### EXERCISE OBJECTIVE
Only an exact copy of every record counts as an answer.

### DATA SUPPLIED
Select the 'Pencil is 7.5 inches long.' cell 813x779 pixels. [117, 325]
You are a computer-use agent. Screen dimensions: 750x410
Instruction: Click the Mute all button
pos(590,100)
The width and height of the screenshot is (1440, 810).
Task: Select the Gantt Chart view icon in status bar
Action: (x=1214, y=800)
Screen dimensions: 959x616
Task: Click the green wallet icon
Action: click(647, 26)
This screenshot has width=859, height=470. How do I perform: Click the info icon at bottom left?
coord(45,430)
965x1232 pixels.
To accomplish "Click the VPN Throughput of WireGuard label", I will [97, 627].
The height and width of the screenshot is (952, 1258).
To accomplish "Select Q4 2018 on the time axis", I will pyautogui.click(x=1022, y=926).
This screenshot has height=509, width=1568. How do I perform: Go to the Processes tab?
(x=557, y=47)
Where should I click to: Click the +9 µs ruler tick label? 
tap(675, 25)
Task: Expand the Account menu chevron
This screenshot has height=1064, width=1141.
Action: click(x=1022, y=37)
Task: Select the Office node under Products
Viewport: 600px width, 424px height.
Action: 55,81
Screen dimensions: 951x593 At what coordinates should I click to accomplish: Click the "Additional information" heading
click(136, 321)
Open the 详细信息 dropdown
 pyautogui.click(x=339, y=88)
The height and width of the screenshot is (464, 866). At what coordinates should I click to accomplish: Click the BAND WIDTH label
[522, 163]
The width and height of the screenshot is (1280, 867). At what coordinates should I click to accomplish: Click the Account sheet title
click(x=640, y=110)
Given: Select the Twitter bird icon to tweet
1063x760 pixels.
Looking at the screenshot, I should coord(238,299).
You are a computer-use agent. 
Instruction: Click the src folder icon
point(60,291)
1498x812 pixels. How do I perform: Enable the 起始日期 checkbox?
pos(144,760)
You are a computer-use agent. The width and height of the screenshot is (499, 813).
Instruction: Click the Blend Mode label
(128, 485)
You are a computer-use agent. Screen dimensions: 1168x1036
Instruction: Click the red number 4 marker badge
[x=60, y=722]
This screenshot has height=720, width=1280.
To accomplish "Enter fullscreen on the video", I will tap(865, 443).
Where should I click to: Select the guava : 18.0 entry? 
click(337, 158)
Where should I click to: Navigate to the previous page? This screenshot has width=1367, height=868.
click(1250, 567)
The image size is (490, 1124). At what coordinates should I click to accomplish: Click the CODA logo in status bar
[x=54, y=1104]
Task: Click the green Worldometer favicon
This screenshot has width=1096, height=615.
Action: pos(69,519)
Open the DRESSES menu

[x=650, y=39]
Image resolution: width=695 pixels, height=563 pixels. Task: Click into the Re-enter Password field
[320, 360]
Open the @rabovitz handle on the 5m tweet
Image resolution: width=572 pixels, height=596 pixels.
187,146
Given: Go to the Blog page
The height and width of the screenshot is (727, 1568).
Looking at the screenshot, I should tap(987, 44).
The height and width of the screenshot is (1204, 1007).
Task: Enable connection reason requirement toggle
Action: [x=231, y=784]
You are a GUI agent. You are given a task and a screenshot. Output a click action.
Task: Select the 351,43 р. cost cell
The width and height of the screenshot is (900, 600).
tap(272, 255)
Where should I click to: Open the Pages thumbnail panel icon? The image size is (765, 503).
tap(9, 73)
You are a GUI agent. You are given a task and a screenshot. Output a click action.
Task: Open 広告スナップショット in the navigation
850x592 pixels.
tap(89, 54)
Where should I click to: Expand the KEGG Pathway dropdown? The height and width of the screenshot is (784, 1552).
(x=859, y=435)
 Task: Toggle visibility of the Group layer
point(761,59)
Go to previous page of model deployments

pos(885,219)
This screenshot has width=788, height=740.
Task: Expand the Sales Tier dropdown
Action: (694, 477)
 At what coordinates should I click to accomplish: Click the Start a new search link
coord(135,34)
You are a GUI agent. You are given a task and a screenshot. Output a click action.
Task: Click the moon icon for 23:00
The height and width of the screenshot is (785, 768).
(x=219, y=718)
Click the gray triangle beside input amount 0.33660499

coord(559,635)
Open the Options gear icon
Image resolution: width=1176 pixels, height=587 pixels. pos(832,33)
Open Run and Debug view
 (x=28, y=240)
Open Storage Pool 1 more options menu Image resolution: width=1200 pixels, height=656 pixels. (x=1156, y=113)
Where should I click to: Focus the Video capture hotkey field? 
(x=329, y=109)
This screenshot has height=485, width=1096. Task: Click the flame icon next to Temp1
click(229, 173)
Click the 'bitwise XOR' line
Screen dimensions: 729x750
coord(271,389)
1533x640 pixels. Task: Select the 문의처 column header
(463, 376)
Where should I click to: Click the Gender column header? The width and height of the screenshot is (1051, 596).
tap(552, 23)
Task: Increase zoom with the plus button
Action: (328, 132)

### SOLUTION FOR THIS PROBLEM
Select the 'Pencil is 7.5 inches long.' cell 813x779 pixels. [117, 325]
You are a computer-use agent. Screen dimensions: 750x410
Instruction: Click the Mute all button
pos(590,100)
The width and height of the screenshot is (1440, 810).
Task: Select the Gantt Chart view icon in status bar
Action: (x=1214, y=800)
Screen dimensions: 959x616
Task: Click the green wallet icon
Action: click(647, 26)
This screenshot has width=859, height=470. How do I perform: Click the info icon at bottom left?
coord(45,430)
965x1232 pixels.
To accomplish "Click the VPN Throughput of WireGuard label", I will [97, 627].
The height and width of the screenshot is (952, 1258).
To accomplish "Select Q4 2018 on the time axis", I will pyautogui.click(x=1022, y=926).
This screenshot has height=509, width=1568. How do I perform: Go to the Processes tab?
(x=557, y=47)
Where should I click to: Click the +9 µs ruler tick label? 
tap(675, 25)
Task: Expand the Account menu chevron
This screenshot has height=1064, width=1141.
Action: click(x=1022, y=37)
Task: Select the Office node under Products
Viewport: 600px width, 424px height.
Action: 55,81
Screen dimensions: 951x593 At what coordinates should I click to accomplish: Click the "Additional information" heading
click(136, 321)
Open the 详细信息 dropdown
 pyautogui.click(x=339, y=88)
The height and width of the screenshot is (464, 866). At what coordinates should I click to accomplish: Click the BAND WIDTH label
[522, 163]
The width and height of the screenshot is (1280, 867). At what coordinates should I click to accomplish: Click the Account sheet title
click(x=640, y=110)
Given: Select the Twitter bird icon to tweet
1063x760 pixels.
Looking at the screenshot, I should coord(238,299).
You are a computer-use agent. 
Instruction: Click the src folder icon
point(60,291)
1498x812 pixels. How do I perform: Enable the 起始日期 checkbox?
pos(144,760)
You are a computer-use agent. The width and height of the screenshot is (499, 813).
Instruction: Click the Blend Mode label
(128, 485)
You are a computer-use agent. Screen dimensions: 1168x1036
Instruction: Click the red number 4 marker badge
[x=60, y=722]
This screenshot has height=720, width=1280.
To accomplish "Enter fullscreen on the video", I will tap(865, 443).
Where should I click to: Select the guava : 18.0 entry? 
click(337, 158)
Where should I click to: Navigate to the previous page? This screenshot has width=1367, height=868.
click(1250, 567)
The image size is (490, 1124). At what coordinates should I click to accomplish: Click the CODA logo in status bar
[x=54, y=1104]
Task: Click the green Worldometer favicon
This screenshot has width=1096, height=615.
Action: pos(69,519)
Open the DRESSES menu

[x=650, y=39]
Image resolution: width=695 pixels, height=563 pixels. Task: Click into the Re-enter Password field
[320, 360]
Open the @rabovitz handle on the 5m tweet
Image resolution: width=572 pixels, height=596 pixels.
187,146
Given: Go to the Blog page
The height and width of the screenshot is (727, 1568).
Looking at the screenshot, I should tap(987, 44).
The height and width of the screenshot is (1204, 1007).
Task: Enable connection reason requirement toggle
Action: [x=231, y=784]
You are a GUI agent. You are given a task and a screenshot. Output a click action.
Task: Select the 351,43 р. cost cell
The width and height of the screenshot is (900, 600).
tap(272, 255)
Where should I click to: Open the Pages thumbnail panel icon? The image size is (765, 503).
tap(9, 73)
You are a GUI agent. You are given a task and a screenshot. Output a click action.
Task: Open 広告スナップショット in the navigation
850x592 pixels.
tap(89, 54)
Where should I click to: Expand the KEGG Pathway dropdown? The height and width of the screenshot is (784, 1552).
(x=859, y=435)
 Task: Toggle visibility of the Group layer
point(761,59)
Go to previous page of model deployments

pos(885,219)
This screenshot has width=788, height=740.
Task: Expand the Sales Tier dropdown
Action: (694, 477)
 At what coordinates should I click to accomplish: Click the Start a new search link
coord(135,34)
You are a GUI agent. You are given a task and a screenshot. Output a click action.
Task: Click the moon icon for 23:00
The height and width of the screenshot is (785, 768).
(x=219, y=718)
Click the gray triangle beside input amount 0.33660499

coord(559,635)
Open the Options gear icon
Image resolution: width=1176 pixels, height=587 pixels. pos(832,33)
Open Run and Debug view
 (x=28, y=240)
Open Storage Pool 1 more options menu Image resolution: width=1200 pixels, height=656 pixels. (x=1156, y=113)
Where should I click to: Focus the Video capture hotkey field? 
(x=329, y=109)
This screenshot has height=485, width=1096. Task: Click the flame icon next to Temp1
click(229, 173)
Click the 'bitwise XOR' line
Screen dimensions: 729x750
coord(271,389)
1533x640 pixels. Task: Select the 문의처 column header
(463, 376)
Where should I click to: Click the Gender column header? The width and height of the screenshot is (1051, 596).
tap(552, 23)
Task: Increase zoom with the plus button
Action: (328, 132)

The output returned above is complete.